7月14日に放送されたNHK連続テレビ小説「あまちゃん」第89回では、アイドルグループ「アメ横女学園」の国民投票で落選し、解雇処分になったヒロインのアキ(能年玲奈)が、ぎりぎりで復活していたことが判明。それが現実のアイドルとは逆のケースになっているという。
国民投票ではアメ女全メンバーのうち、40位までがグループに残留。アキが所属するアメ女の下部組織「GMT6」では入間しおり(松岡茉優)が41位、アキが42位で、二人は解雇処分となるはずだった。

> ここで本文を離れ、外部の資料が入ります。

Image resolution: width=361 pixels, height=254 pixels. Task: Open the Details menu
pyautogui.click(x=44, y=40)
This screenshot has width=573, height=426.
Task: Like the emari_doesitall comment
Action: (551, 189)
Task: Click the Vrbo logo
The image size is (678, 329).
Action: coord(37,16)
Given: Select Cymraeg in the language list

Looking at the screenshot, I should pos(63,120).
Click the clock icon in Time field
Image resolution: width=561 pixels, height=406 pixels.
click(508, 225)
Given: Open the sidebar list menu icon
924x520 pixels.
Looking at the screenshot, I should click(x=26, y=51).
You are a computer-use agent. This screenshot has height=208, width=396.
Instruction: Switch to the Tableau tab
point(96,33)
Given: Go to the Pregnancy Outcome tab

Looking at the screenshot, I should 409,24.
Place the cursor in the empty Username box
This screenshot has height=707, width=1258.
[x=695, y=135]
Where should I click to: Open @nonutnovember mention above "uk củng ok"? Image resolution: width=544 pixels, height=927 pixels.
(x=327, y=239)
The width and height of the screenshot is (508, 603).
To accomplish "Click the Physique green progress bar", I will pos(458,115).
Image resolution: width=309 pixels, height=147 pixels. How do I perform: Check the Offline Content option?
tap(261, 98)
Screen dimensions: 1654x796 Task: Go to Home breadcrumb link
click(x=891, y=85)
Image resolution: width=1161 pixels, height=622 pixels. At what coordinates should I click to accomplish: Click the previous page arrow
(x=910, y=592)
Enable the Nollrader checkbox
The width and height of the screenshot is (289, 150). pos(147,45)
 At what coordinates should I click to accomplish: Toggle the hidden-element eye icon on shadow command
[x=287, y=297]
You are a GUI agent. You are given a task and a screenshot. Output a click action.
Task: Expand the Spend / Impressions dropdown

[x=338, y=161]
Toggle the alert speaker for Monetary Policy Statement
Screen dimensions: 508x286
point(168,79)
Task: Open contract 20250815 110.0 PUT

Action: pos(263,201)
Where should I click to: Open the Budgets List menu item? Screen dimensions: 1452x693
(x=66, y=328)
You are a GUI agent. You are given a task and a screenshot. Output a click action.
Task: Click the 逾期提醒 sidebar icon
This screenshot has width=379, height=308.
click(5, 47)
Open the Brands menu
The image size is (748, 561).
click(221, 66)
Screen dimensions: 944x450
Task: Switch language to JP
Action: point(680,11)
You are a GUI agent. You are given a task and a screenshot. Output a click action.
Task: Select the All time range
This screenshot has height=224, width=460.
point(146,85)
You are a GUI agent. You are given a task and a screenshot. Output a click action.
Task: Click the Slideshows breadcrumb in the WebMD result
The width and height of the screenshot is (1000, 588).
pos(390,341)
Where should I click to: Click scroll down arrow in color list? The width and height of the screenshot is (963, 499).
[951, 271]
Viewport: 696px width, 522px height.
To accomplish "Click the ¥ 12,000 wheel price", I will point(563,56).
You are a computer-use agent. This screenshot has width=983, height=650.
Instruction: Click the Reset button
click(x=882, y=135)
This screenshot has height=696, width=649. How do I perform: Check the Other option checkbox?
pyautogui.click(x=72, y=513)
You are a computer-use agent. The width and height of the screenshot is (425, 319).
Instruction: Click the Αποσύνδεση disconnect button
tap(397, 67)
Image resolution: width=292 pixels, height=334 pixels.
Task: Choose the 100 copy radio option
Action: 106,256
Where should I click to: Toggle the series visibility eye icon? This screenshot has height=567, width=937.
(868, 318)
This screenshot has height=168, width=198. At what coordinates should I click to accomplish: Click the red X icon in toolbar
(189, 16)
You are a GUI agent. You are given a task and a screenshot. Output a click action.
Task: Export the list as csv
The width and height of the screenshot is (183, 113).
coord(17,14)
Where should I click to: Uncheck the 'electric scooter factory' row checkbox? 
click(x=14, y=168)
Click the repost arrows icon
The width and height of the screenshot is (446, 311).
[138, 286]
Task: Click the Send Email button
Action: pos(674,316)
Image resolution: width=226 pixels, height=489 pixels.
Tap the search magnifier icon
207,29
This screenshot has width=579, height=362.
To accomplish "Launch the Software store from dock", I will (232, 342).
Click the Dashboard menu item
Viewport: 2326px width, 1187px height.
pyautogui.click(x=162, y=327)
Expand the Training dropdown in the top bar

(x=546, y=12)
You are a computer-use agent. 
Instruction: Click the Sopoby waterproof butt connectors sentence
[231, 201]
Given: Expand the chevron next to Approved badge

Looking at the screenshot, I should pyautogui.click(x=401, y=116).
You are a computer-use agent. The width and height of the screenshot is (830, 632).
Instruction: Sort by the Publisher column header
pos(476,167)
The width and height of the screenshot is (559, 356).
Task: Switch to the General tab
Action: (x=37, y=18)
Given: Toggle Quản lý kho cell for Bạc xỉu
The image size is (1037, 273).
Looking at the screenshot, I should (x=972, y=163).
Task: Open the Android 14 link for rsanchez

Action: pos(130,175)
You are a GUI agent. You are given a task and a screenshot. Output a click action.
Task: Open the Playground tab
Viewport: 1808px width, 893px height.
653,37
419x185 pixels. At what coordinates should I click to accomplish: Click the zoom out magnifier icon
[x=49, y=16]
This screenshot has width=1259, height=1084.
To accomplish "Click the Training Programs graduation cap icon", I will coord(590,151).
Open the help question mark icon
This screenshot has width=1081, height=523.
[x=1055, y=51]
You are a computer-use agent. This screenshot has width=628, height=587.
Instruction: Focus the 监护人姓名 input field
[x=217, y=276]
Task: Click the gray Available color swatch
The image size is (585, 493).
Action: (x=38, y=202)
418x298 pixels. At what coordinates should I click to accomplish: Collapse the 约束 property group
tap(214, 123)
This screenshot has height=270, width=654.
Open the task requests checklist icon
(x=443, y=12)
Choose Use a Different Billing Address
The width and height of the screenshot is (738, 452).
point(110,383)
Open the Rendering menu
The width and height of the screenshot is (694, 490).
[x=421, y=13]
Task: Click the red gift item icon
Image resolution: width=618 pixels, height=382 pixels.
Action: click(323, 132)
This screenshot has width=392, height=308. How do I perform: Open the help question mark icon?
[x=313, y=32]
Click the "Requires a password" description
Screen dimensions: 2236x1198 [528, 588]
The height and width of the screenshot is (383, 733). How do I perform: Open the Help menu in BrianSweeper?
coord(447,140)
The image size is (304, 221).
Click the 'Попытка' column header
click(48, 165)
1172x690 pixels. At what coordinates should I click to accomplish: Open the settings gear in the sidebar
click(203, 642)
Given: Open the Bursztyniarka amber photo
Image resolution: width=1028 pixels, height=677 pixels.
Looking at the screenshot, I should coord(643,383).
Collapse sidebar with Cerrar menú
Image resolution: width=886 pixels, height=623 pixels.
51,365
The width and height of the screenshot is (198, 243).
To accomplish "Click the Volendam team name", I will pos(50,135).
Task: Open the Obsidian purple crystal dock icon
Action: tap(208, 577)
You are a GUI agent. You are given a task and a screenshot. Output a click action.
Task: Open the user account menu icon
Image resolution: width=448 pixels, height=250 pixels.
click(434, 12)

ところが29位に入っていたGMT6の宮下アユミ(山下リオ)が彼氏と一緒にいるところを撮影されてしまい、自らグループを去ることに。これで順位が繰り上がり、しおりは40位で残留が決まったのだった。
「さらに、奈落組(31~40位)に落ちたアメ女メンバーがフェードアウト(脱退)したことで、42位だったアキも40位に繰り上げ。解雇処分をぎりぎりで免れることになりました。上野の街を寂しげに歩くアキが『嬉しいとかホッとしたというより、こうなることを期待していた自分に腹が立ちました』とつぶやいていた姿が実に印象的でしたね」(アイドル誌ライター)
そんな波乱の“国民投票”が、AKB48の選抜総選挙をモチーフにしていることは、アイドルにさほど興味のない人でも気が付くところ。作中の2009年には第1回の選抜総選挙が行われており、タイミング的にもぴったりだ。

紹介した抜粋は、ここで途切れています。